Wouldn't it be better to just use the signed type as-is (without extending its size) and to assert that a conversion error has not occurred (eg. that the result is not negative)?

Am I missing something?

---

To expand on that last suggestion a bit (inspired by Nicol Bolas' answer): if it were implemented the way that I suggested, then this code would Just Work™:

void DoSomething(int16_t i, T const& item);

for (int16_t i = 0, len = std::ssize(rng); i < len; ++i)
{
    DoSomething(i, rng[i]);
}

With the current implementation, however, this produces warnings and/or errors unless static_casts are explicitly added to narrow the result of ssize, or to use int i instead and then narrow it in the function call (and the range indexing), neither of which seem like an improvement.

Answer 1

Containers which intentionally define a uint16_t size and are known to never exceed 32,767 elements will still be forced to use a larger type than required.

It's not like the container is storing the size as this type. The conversion happens via accessing the value.

As for embedded systems, embedded systems programmers already know about C++'s propensity to increase the size of small types. So if they expect a type to be an int16_t, they're going to spell that out in the code, because otherwise C++ might just promote it to an int.

Furthermore, there is no standard way to ask about what size a range is "known to never exceed". decltype(size(range)) is something you can ask for; sized ranges are not required to provide a max_size function. Without such an ability, the safest assumption is that a range whose size type is uint16_t can assume any size within that range. So the signed size should be big enough to store that entire range as a signed value.

Your suggestion is basically that any ssize call is potentially unsafe, since half of any size range cannot be validly stored in the return type of ssize.

Containers which use the default size_t size on 32-bit platforms but which nevertheless do contain between 2B and 4B items will hit exactly the same problem as above.

Assuming that it is valid for ptrdiff_t to not be a signed 64-bit integer on such platforms, there isn't really a valid solution to that problem. So yes, there will be cases where ssize is potentially unsafe.

ssize currently is potentially unsafe in cases where it is not possible to be safe. Your proposal would make ssize potentially unsafe in all cases.

That's not an improvement.

And no, merely asserting/contract checking is not a viable solution. The point of ssize is to make for(int i = 0; i < std::ssize(rng); ++i) work without the compiler complaining about signed/unsigned mismatch. To get an assert because of a conversion failure that didn't need to happen (and BTW, cannot be corrected without using std::size, which we are trying to avoid), one which is ultimately irrelevant to your algorithm? That's a terrible idea.

---

if it were implemented the way that I suggested, then this code would Just Work™:

Let us ignore the question of how often it is that a user would write this code.

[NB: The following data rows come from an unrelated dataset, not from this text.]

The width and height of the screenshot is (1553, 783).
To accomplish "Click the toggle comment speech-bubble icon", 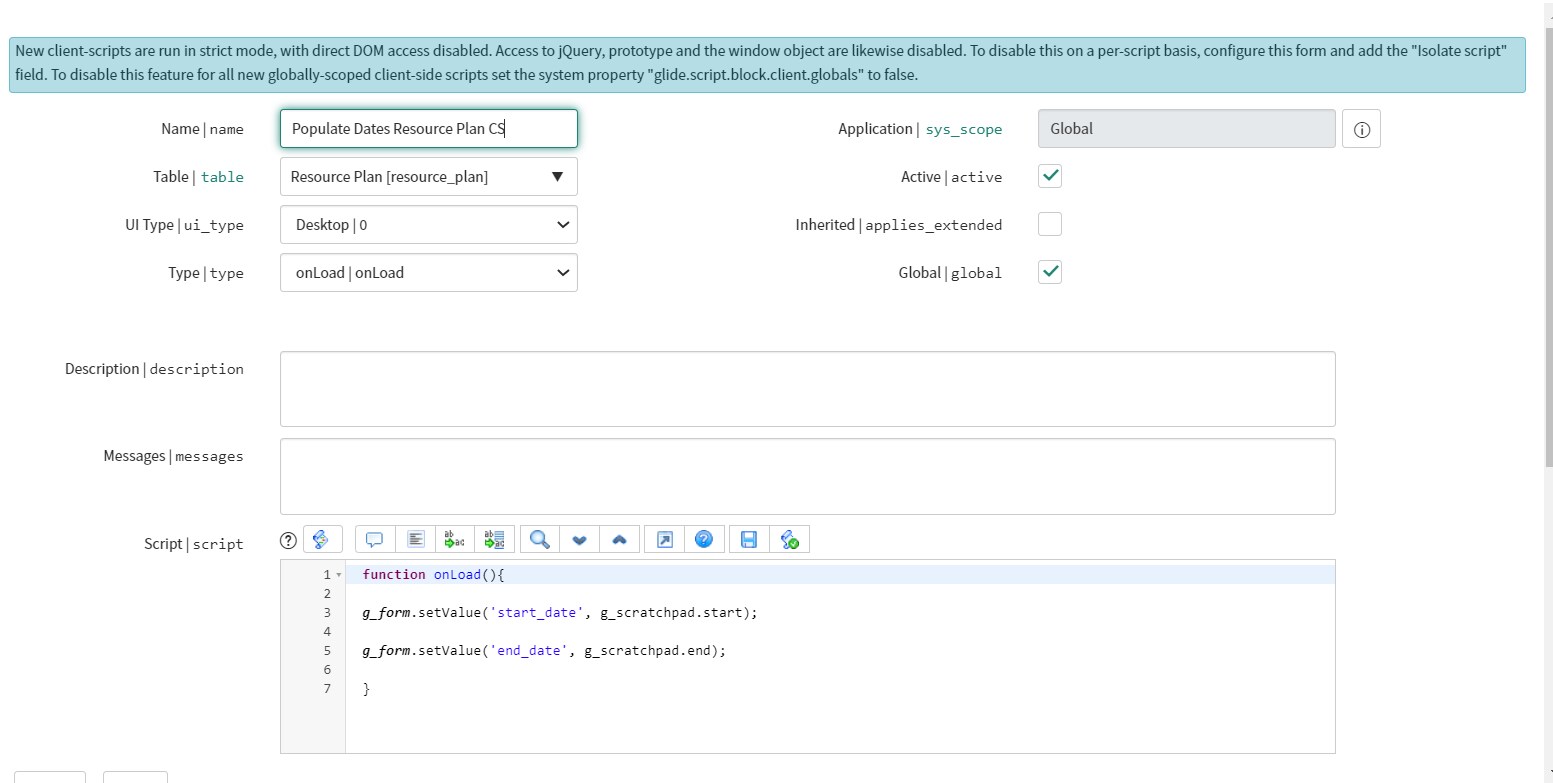I will point(375,540).
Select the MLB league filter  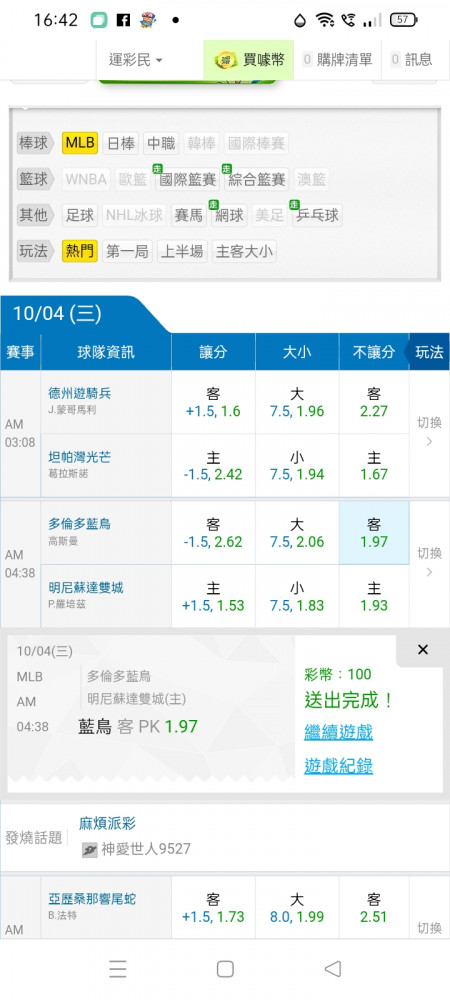pyautogui.click(x=80, y=143)
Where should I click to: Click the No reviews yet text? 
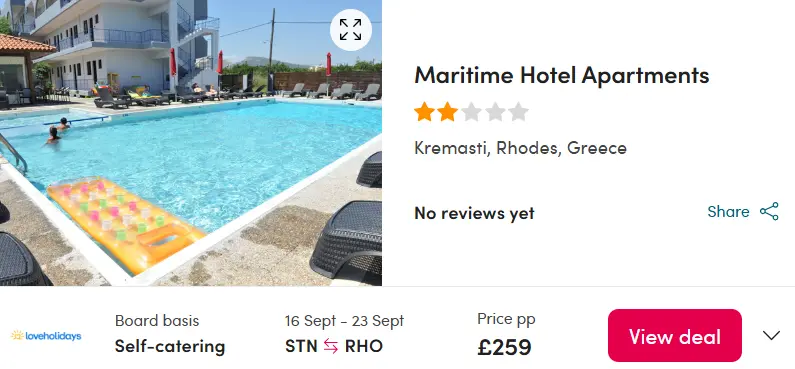click(474, 213)
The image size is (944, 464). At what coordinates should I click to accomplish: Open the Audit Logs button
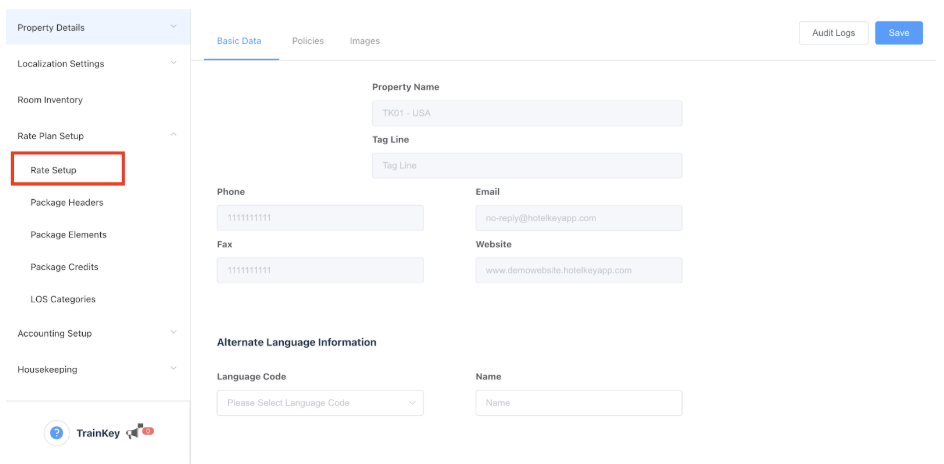pos(833,33)
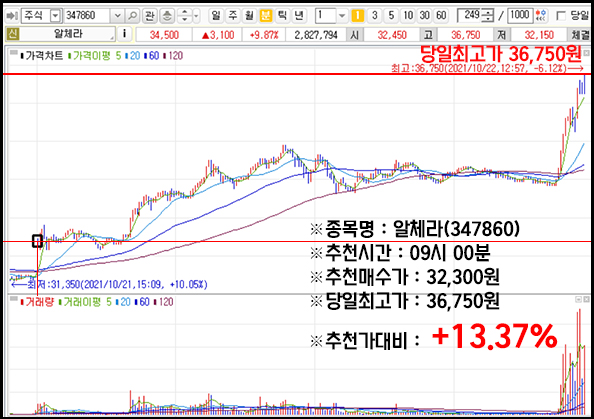Click the arrow icon left of 주식
This screenshot has width=594, height=419.
pyautogui.click(x=12, y=16)
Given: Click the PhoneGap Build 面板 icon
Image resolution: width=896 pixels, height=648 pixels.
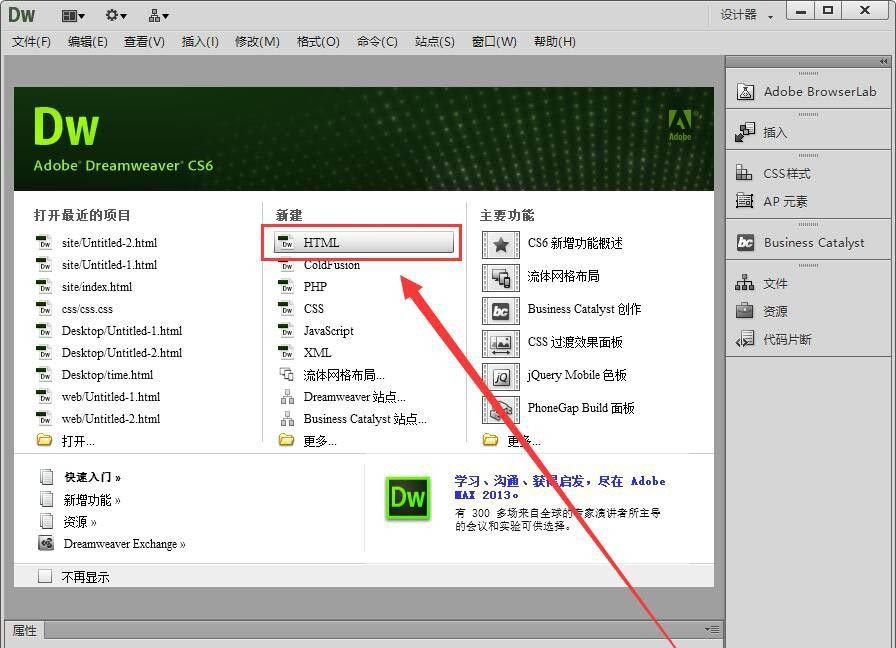Looking at the screenshot, I should pyautogui.click(x=501, y=408).
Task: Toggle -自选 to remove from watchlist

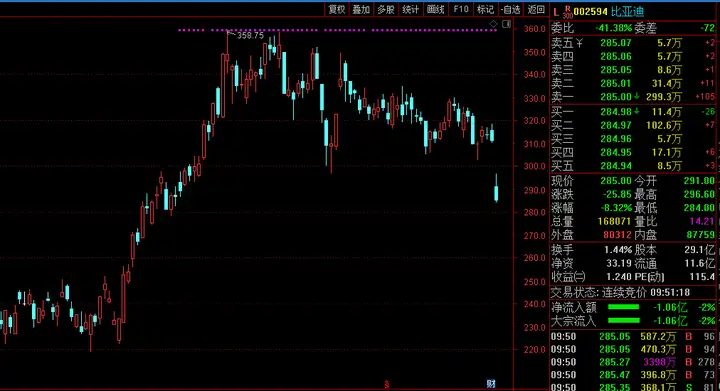Action: (x=511, y=10)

The reason your compiler will expect/require you to use a cast there is because you are asking for an inherently dangerous operation: you are potentially losing data. Your code only "Just Works™" if the current size fits into an int16_t; that makes the conversion statically dangerous. This is not something that should implicitly take place, so the compiler suggests/requires you to explicitly ask for it. And users looking at that code get a big, fat eyesore reminding them that a dangerous thing is being done.

That is all to the good.

See, if your suggested implementation were how ssize behaved, then that means we must treat every use of ssize as just as inherently dangerous as the compiler treats your attempted implicit conversion. But unlike static_cast, ssize is small and easily missed.

Dangerous operations should be called out as such. Since ssize is small and difficult to notice by design, it therefore should be as safe as possible. Ideally, it should be as safe as size, but failing that, it should be unsafe only to the extend that it is impossible to make it safe.

Users should not look on ssize usage as something dubious or disconcerting; they should not fear to use it.